Records from a dataset:
»»
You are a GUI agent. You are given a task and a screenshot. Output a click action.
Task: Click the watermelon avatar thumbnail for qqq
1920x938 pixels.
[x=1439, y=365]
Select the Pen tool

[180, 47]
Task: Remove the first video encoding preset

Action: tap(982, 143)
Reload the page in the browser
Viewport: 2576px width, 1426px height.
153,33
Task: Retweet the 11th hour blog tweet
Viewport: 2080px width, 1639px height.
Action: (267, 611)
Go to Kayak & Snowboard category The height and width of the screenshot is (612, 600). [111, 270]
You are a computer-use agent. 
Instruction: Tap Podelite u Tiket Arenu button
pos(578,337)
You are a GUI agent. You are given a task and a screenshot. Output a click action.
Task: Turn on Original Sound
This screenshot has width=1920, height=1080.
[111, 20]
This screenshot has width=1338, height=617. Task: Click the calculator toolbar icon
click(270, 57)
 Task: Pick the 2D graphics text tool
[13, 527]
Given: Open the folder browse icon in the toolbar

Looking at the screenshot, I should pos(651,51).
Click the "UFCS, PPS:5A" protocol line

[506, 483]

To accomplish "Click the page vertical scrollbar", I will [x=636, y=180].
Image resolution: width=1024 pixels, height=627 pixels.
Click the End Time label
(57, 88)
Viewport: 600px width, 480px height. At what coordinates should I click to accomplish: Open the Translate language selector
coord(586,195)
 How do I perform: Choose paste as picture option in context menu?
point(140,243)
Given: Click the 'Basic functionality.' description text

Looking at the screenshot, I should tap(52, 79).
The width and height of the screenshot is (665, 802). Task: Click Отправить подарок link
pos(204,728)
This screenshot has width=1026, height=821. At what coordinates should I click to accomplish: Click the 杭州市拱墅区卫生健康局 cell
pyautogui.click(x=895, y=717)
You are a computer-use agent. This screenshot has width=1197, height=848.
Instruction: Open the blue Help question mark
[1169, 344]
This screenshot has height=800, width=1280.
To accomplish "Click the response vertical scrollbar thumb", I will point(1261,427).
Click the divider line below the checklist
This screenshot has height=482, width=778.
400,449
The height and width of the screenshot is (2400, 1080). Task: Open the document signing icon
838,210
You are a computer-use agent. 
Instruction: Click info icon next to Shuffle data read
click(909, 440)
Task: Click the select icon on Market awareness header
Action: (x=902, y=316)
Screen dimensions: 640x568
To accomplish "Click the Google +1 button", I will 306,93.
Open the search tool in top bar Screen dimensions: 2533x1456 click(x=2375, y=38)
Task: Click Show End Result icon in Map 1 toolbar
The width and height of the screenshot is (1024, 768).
««
Reproduce the listing word for word, from the line containing "Given: Click the" down to the line containing "pos(204,728)", including both of those lines.

Given: Click the 'Basic functionality.' description text

Looking at the screenshot, I should tap(52, 79).
The width and height of the screenshot is (665, 802). Task: Click Отправить подарок link
pos(204,728)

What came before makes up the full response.